Classical – this refers to times and cultural forms that are established in hindsight as pathbreaking and exemplary, such as the classical philosophy or sculpture in Greece or the classical music in Europe. 

In China, this is the time of the Warring States and the first empire of the Qin and Han dynasties from the 5th c. BCE through the 2nd c. CE. It was then that not only the „timeless“ ethics and political theories of so-called Confucianism, Daoism, and Legalism but also empire-wide standards of writing, education, communication and transport, administration, military service, coinage, trade, new agricultural technology, and much else developed. China became a global player for the first time and through the famous Silk Routes reached out into Central Asia and indirectly also to Europe. 

Our section is also responsible, however, for teaching about the adjacent premodern periods in China, from the Stone Age to the Middle Ages.
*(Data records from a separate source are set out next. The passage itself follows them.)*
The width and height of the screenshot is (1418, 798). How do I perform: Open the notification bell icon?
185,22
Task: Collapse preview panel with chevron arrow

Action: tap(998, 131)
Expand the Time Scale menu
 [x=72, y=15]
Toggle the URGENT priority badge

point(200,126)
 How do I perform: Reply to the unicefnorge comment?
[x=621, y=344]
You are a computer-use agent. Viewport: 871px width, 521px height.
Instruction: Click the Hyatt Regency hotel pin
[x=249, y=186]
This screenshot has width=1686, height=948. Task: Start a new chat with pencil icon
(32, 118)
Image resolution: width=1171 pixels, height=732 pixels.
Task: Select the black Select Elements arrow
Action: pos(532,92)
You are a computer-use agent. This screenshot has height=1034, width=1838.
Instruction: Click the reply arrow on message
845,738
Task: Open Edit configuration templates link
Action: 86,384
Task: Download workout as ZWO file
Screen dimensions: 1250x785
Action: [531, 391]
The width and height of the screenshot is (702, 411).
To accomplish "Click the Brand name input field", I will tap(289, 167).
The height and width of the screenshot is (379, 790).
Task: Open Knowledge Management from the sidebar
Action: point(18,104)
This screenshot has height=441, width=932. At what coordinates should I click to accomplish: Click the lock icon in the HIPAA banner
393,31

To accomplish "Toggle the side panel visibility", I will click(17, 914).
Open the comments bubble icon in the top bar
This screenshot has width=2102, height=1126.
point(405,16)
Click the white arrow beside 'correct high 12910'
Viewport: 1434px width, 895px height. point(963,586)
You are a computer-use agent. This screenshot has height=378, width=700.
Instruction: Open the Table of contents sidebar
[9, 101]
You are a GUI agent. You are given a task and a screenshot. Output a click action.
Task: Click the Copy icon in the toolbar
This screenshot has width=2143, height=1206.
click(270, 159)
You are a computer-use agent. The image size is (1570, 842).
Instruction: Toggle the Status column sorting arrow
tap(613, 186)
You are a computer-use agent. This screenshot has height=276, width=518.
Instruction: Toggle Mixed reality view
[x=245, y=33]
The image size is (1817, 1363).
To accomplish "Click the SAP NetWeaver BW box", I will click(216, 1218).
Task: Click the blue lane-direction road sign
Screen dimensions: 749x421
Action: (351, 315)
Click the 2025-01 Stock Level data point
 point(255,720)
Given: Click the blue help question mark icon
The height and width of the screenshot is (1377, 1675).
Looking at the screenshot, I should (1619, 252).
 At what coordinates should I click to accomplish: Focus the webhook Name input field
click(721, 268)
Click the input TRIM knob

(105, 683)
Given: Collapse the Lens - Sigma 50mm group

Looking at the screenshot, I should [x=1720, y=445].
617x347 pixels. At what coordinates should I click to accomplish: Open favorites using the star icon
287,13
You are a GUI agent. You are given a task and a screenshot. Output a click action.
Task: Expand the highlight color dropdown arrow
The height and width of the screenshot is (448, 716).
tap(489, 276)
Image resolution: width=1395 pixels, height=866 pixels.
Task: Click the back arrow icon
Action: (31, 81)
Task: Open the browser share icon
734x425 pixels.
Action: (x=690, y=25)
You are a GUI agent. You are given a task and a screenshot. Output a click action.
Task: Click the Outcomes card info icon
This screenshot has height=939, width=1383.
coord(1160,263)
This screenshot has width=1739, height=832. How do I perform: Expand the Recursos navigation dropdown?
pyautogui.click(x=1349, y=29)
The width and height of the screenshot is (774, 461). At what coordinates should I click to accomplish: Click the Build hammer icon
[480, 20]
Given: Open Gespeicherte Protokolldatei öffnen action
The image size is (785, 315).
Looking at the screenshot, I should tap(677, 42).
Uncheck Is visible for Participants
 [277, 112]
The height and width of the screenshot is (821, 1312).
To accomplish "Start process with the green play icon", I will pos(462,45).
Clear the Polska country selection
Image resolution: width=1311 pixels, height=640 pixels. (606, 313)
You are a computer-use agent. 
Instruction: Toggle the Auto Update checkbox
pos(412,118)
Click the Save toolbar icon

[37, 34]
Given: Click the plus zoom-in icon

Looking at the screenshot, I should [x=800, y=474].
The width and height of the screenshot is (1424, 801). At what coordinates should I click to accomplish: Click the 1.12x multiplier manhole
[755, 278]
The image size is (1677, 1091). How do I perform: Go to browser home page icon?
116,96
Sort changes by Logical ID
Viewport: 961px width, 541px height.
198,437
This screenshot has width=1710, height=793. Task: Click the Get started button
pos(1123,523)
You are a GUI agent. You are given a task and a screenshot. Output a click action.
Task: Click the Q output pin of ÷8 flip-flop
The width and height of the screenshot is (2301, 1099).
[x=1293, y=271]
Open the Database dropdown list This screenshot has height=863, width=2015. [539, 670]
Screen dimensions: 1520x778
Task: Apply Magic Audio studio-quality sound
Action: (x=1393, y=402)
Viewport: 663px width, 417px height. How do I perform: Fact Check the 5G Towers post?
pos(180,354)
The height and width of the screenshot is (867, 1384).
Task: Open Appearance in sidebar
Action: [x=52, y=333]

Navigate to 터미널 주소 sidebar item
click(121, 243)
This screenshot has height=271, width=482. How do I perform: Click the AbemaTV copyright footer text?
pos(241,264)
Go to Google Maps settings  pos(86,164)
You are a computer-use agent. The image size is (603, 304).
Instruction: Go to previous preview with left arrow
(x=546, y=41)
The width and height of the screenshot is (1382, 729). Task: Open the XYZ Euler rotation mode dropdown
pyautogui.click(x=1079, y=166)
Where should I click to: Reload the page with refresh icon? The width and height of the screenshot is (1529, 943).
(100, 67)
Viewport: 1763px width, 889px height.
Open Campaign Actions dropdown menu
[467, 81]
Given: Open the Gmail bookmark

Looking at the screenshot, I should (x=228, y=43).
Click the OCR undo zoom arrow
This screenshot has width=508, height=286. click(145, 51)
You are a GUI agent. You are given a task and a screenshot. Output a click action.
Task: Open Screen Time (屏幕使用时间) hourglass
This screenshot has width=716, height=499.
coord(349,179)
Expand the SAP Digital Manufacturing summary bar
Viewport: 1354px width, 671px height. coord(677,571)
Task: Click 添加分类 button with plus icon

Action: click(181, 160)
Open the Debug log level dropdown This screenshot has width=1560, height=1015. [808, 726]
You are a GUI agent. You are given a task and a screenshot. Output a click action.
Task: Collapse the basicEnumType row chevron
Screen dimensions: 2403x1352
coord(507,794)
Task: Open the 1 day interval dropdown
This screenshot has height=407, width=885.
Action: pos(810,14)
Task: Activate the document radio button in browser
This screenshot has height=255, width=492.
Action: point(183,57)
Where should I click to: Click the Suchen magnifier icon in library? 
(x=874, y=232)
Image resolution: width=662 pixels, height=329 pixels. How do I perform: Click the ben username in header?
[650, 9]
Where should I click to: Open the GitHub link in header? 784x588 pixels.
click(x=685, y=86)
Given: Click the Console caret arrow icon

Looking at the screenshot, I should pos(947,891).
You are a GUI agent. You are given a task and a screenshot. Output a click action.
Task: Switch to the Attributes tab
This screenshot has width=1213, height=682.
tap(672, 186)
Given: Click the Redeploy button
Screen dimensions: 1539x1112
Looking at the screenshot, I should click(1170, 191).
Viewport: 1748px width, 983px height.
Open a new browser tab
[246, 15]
Especially in the field of Chinese Archaeology such enormous progress has been achieved in recent times, that this has changed the narratives about the origins of Chinese culture and has implications even in the modern political discourse. Therefore, these developments, too, have to be part of the training of young sinologists. This is also reflected upon in courses on the history of the discipline.

Research

Our research focus is on the ancient and medieval history and the prehistory of China—understood as an accumulation or sequence of cultures, language groups, societies, and states—as well as on the entanglements of these with their neighbors in Asia. Method-wise we are availing ourselves of a broad range of philological and historiographical text analyses, comparative linguistics, archaeological-material approaches, as well as questions from institutional, social, economic, and environmental history. To name just a few topics: The materiality of ancient writing supports; the system of communication in the early empire; the introduction of the donkey as beast of burden to Northwest China; Iranian loanwords into Chinese; the grammar of Classical Chinese; the coin economy of the Qin; or the early expansion of the Chinese empire to the South dominated by monsoon climate.

Teaching

In teaching, our seminar topics are determined by our research interests as listed above. Additionally, topics of general interest related to pre-modern China are also dealt with in seminars, such as genomics, geology, conceptions of time, migration, mythology, colors, slavery, cartography, digital tools (AI, GIS, online encyclopedias). Furthermore, we are teaching language courses in Classical Chinese and text reading seminars about traditional sources as well as inscriptions and manuscripts. Regularly on offer are an introduction to Chinese History and survey lecture courses on East Asia in World History (up to 1850) and Cultural Foundations of East Asia. These latter two are co-taught together with colleagues from Japanese Studies and East Asian Art History. We also often co-teach comparative or theory-building seminars together with colleagues from other cultural historical or archaeological disciplines, such as Prehistorical, Classical, and Near Eastern Archaeology, Egyptology, Ancient and Medieval European History, Buddhist Studies, etc.).